EDF se retrouve devant le tribunal, le Comité social et économique central (CSEC) ayant décidé d'engager des poursuites pour contester le "refus" de l'entreprise de partager les informations sur les rémunérations de ses dirigeants. L'affaire sera examinée le 2 juillet au tribunal judiciaire de Paris.
Dans un communiqué, le CSEC a fait savoir que "bien qu'EDF accepte de fournir des détails sur les salaires des autres employés, l'entreprise refuse de transmettre ces éléments à notre expert concernant ses cadres dirigeants." Cette situation, selon le CSEC, "crée une opacité à sens unique incompatible avec les exigences d'une entreprise publique ainsi qu'avec le principe de transparence attendue dans le secteur".
Il est important de noter que cette requête n'implique pas le PDG d'EDF, Bernard Fontana, dont la rémunération est établie par la loi et approuvée par le conseil d'administration. En revanche, la demande concerne environ 537 cadres dirigeants au sein des 65 000 employés de l’entreprise.
Contactée par nos soins, la direction d'EDF n'a pas fourni de commentaires concernant cette affaire. Le CSEC souhaite que le tribunal reconnaisse son incapacité à donner un avis éclairé sur la politique sociale de l'entreprise sans ces informations cruciales.
Ainsi, le CSEC a demandé à EDF de fournir des précisions sur les rémunérations variables et complémentaires de ces dirigeants, en spécifiant également les dix plus hautes rémunérations de la société et leur évolution dans le temps. Selon Gwenaël Plagne, secrétaire du CSEC, "l'an dernier déjà, nous n'avions pas rendu d'avis sur la politique sociale et avions averti que ce serait la dernière alerte pour corriger la situation".

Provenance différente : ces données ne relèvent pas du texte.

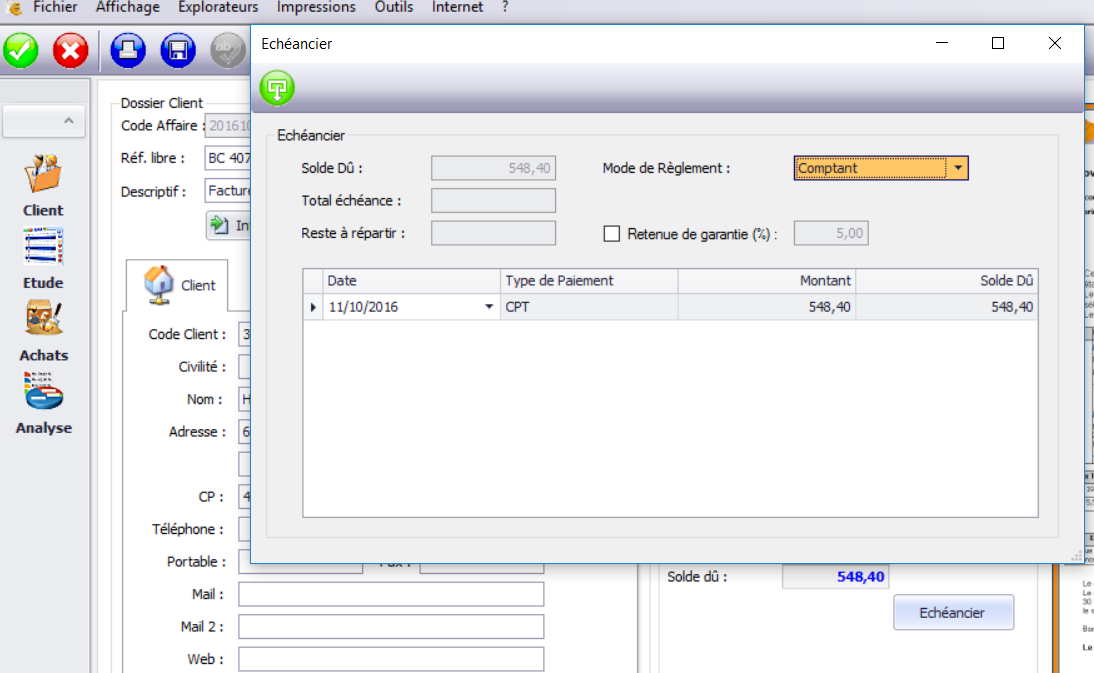Screen dimensions: 1094x673
Task: Open the Client section in sidebar
Action: [x=43, y=186]
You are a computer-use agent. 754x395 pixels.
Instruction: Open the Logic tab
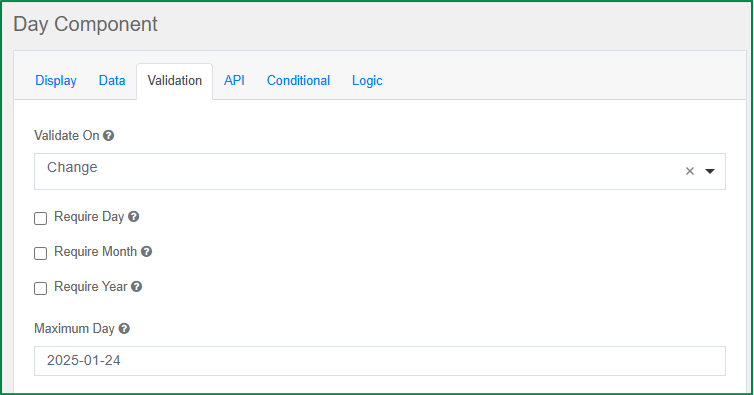tap(367, 80)
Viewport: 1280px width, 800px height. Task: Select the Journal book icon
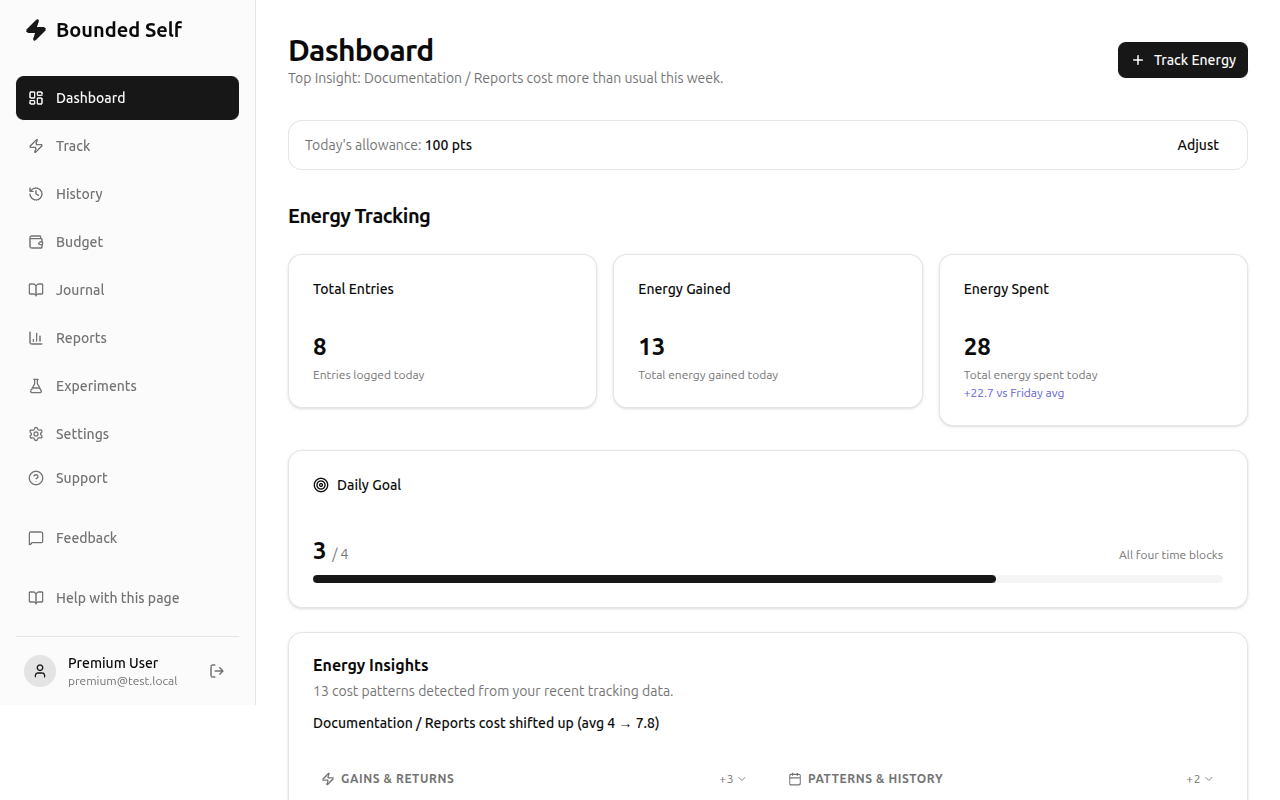point(37,289)
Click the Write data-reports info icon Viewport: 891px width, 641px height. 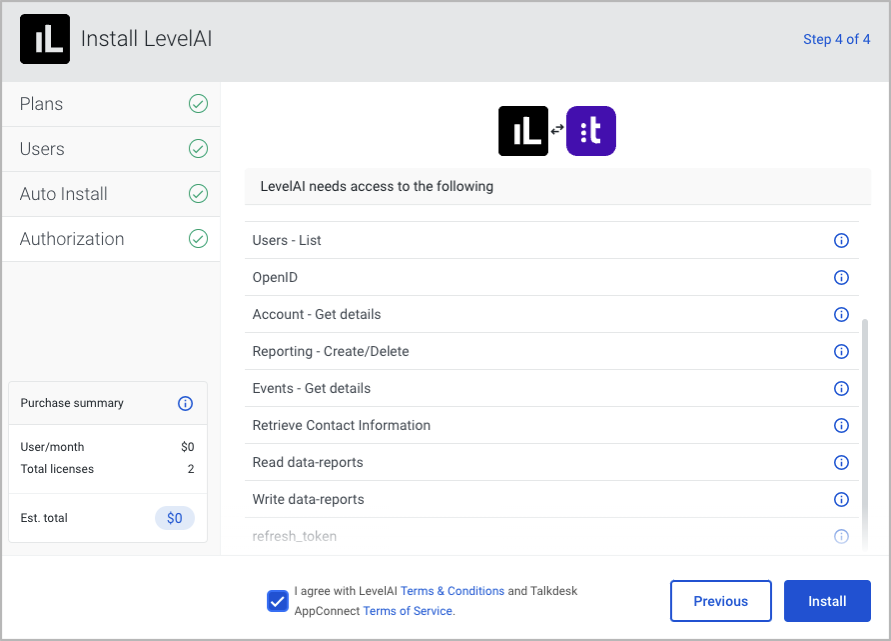[841, 499]
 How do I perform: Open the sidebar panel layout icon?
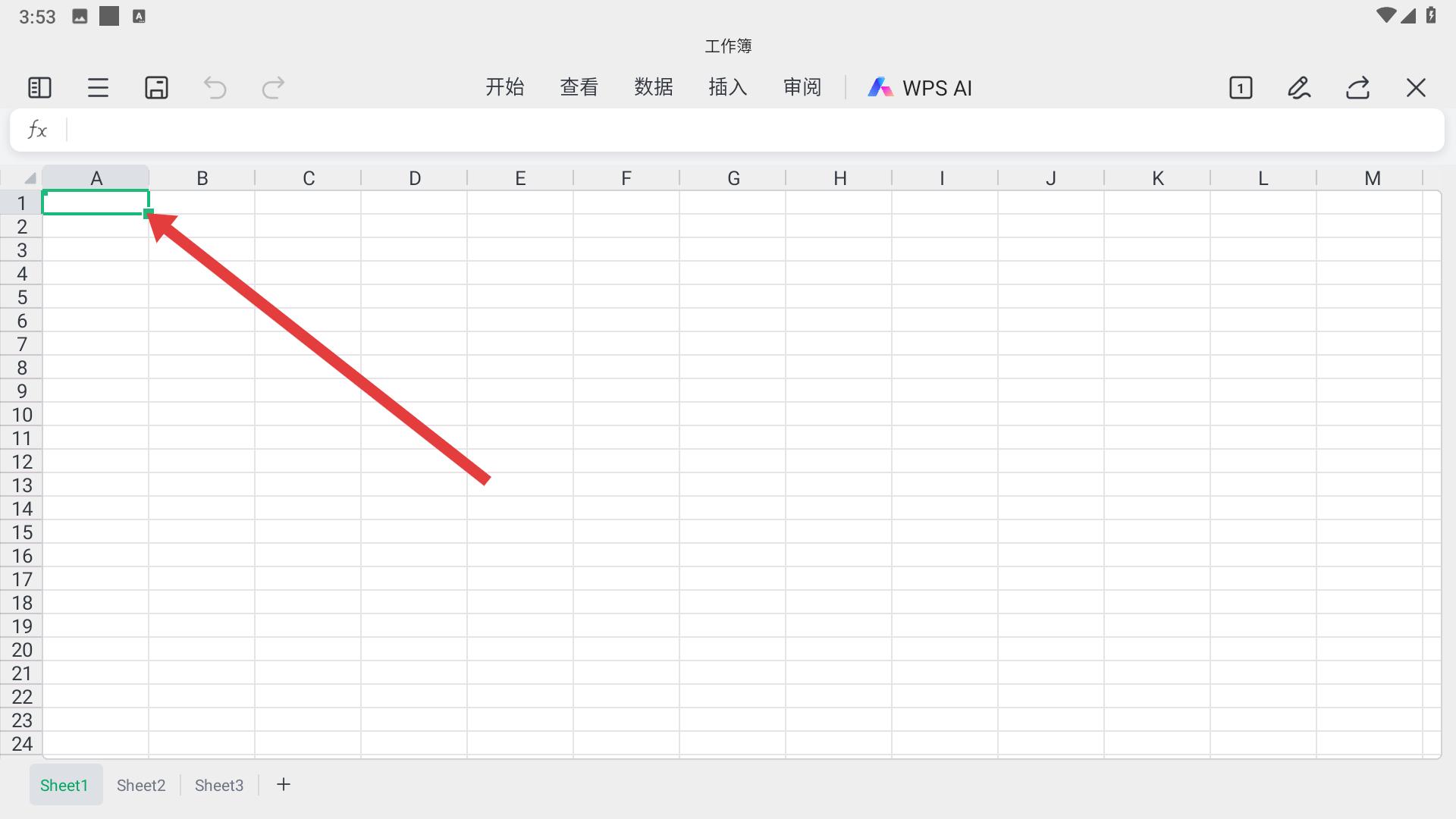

Plagne souligne que l’objectif n’est pas de divulguer ces rémunérations, mais de permettre leur analyse par un cabinet d'experts, afin de garantir une consultation sur la politique sociale de l’entreprise et d’évaluer l’équité salariale entre hommes et femmes au sein des cadres dirigeants. Cette requête intervient dans un contexte de tensions sociales de plus en plus marquées, notamment en raison des efforts d'EDF pour réduire ses dépenses et gérer son endettement.
La situation a été exacerbée par une gestion jugée autoritaire par plusieurs syndicats, avec un climat social détérioré qui a conduit à un échec des négociations salariales à la fin de 2025. Bien que cette question de transparence ne soit pas exclusivement liée aux tensions récentes, Plagne argue que l’entreprise a évité ce sujet depuis trop longtemps.
D’ailleurs, 38 sur les 47 instances représentatives du personnel ont exprimé un "avis négatif" lors d’une consultation sur le bilan social et la politique sociale de l’entreprise, dans un cadre obligatoire entre la direction et les représentants des employés. Le CSEC a refusé de donner son avis en l’absence de données suffisantes pour évaluer une politique sociale jugée incohérente par rapport aux défis actuels de l’organisation, notamment dans le contexte d’un recrutement jugé insuffisant pour soutenir la relance de l’énergie nucléaire et d’un plan d’économies qui impacte sévèrement les conditions de travail.